EXERCISE REQUIREMENTS
Extend the review of "Everything Everywhere All at Once" given below, picking up right after its final sentence.

--- start SELECTED PASSAGE ---

“Everything Everywhere All at Once” (dir. Daniel Kwan and Daniel Scheinert, aka ‘Daniels’ 2022)
Every review everywhere all-of-them agrees on the excellence of this movie, and I’m certainly not going to disagree. It is (maybe) a tad over-long, and in particular the penultimate staircase-up-to-the-bagel-of-doom sequence is over-extended. But the film’s two hours ten minutes running time is so restless, so crammed with action, ideas, visual wit and panache, and the cast do such a great job delivering the material, that the time fair rushes past. Rushes rather frantically and exhaustingly past. But you certainly won’t be bored. It’s an absolutely spanking movie, sometimes literally so.
Michelle Yeoh’s Evelyn Wang, wife, mother and small-businesswoman, is in almost every shot, and the movie really stands or falls (or gongfu-leaps or strikes) on her performance. Fortunately, said performance is amazing — capturing at once Evelyn’s determination, her energy, her querulousness, her exhaustion, her ADHD and her many moods. The movie in effect narrates in exteriorised SFnal mode a woman going through both the breakdown of her marriage and personal psychological collapse, and Yeoh does a compelling job with this story. That said, I thought Stephanie Hsu, playing her daughter Joy, delivered in some ways an even more impressive performance, covering the emotional highs and lows of the role with panache, all the time wearing a series of endearingly bonkers Lady Gaga style costumes, whilst also pulling-off a convincing Gen Z sarcastic-nihilistic mode that speaks effectively to today’s generational divide.
Evelyn runs a coin-op launderette but her tax affairs are in disarray, and the movie opens with her and her wimpy husband Waymond (Ke Huy Quan) porting a pantechnicon-ful of receipts and loose paper to the IRS office. Here Jamie Lee Curtis’s sinister tax officer is looking to wreck Evelyn’s financial life and repossess her business. But actually unwitting Evelyn is the one hope to defeat a multiverse villain threatening to destroy all realities. In the tax office an alt-reality Waymond from a more macho version of the multiverse does a Morpheus-from-The-Matrix act on her, whereupon the movie explodes into a frantic string of settings and worlds, fists furying and kicks flying, as Evelyn first learns the identity of and then confronts the cosmic menace, the story zipping along on and ornamenting its narrative with a series of brilliant, witty, bizarre and ingenious grace-notes.

--- end SELECTED PASSAGE ---
--- start DATA SHOWN ---

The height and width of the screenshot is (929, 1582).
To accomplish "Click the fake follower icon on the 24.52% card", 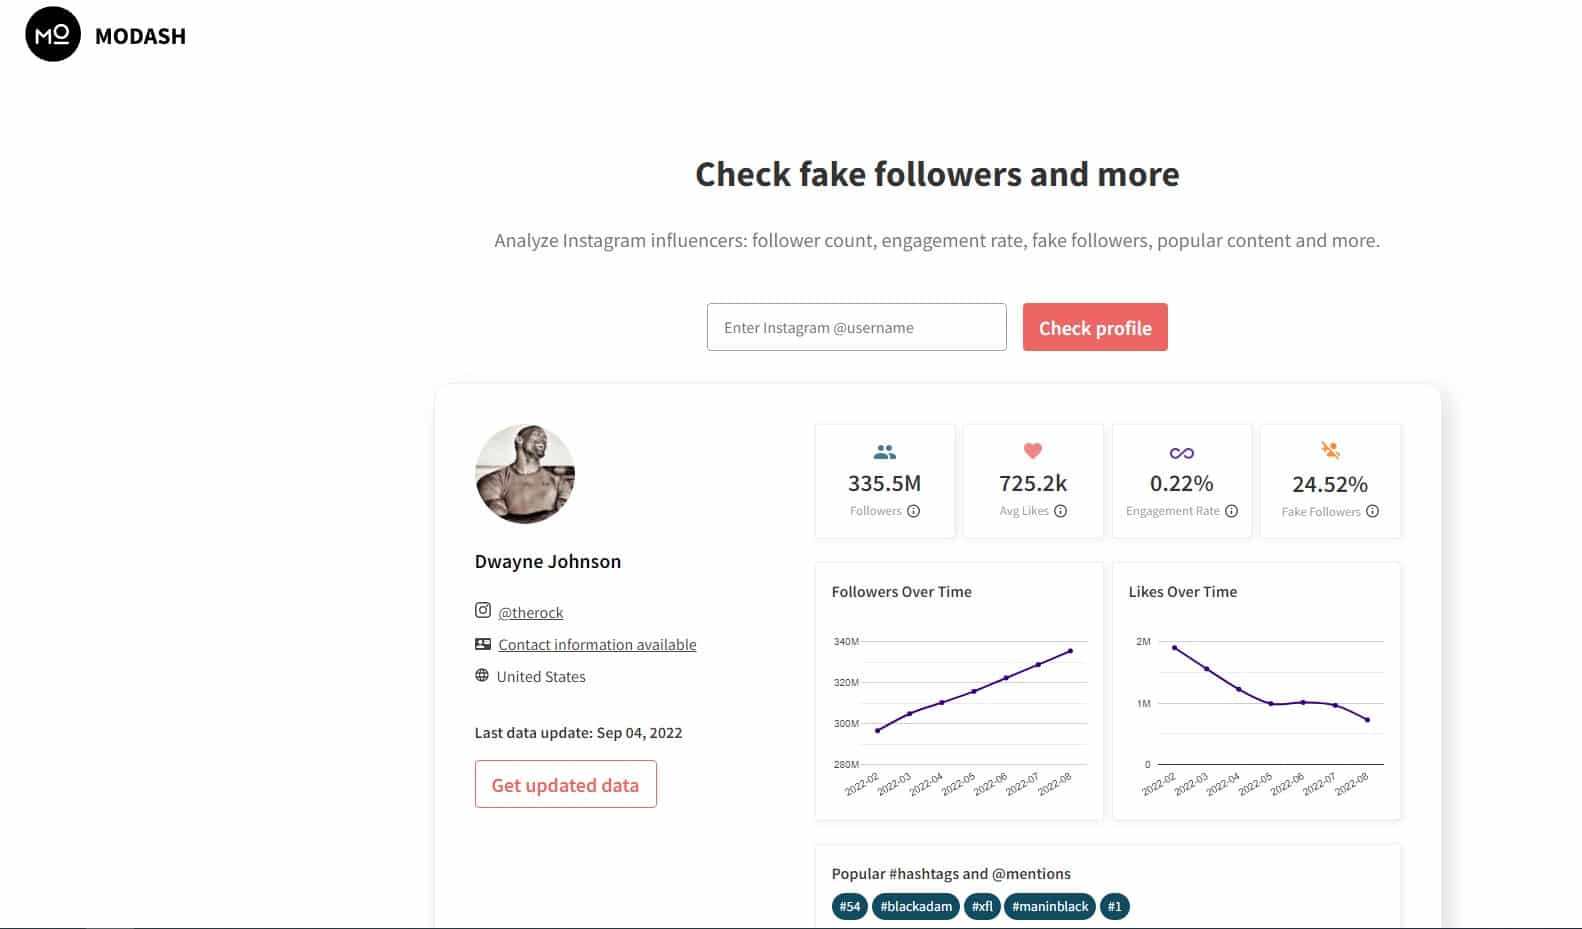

--- end DATA SHOWN ---

RESPONSE
The through-line, if we are disposed to stop and isolate it for a moment, is maybe a little pat: the importance of family, respecting your elders, accepting your offspring, all the anti-Seinfeld hugging and learning gubbins. There is perhaps a confusion too, over the movie’s moral: viz., that Evelyn has to ‘let her daughter go’. This is styled both as a (healthy) acceptance of Joy’s independence and individuality — her gayness, for instance, acknowledgement of which Evelyn initially resists — and as a more psychopathological desire on Joy’s part to commit suicide, to give up and die. For Evelyn to ‘let go’ in the latter sense would be an abdication of her love and duty for her daughter, surely; where ‘letting go’ in the first sense is a healthy and needful part of mutual growth. Eliding these, as the story seems to me to do, flirts with wrongness. But the movie as a whole is such a blast that it hardly matters.
Anyway I’m not really here to review this film, concerning which you will already have heard many good things, and which you’ve probably already seen. Instead I’m interested in the word ‘multiverse’. This is what Clute, Nicholls and Langford’s Encyclopedia of Science Fiction says about it:
Its best known early use was in an 1895 speech by US philosopher-psychologist William James (1842–1910), collected in his Will to Believe (1897): ‘Visible nature is all plasticity and indifference, a moral multiverse, as one might call it, and not a moral universe.’ This was anticipated by the scientist and science writer William Denovan, who in a published letter contributing to debate over planetary motion in our Solar System asserted (of God) that ‘the Great Mechanic presides over a universe, and not merely a cohering multiverse.’ (22 November 1873 Scientific American).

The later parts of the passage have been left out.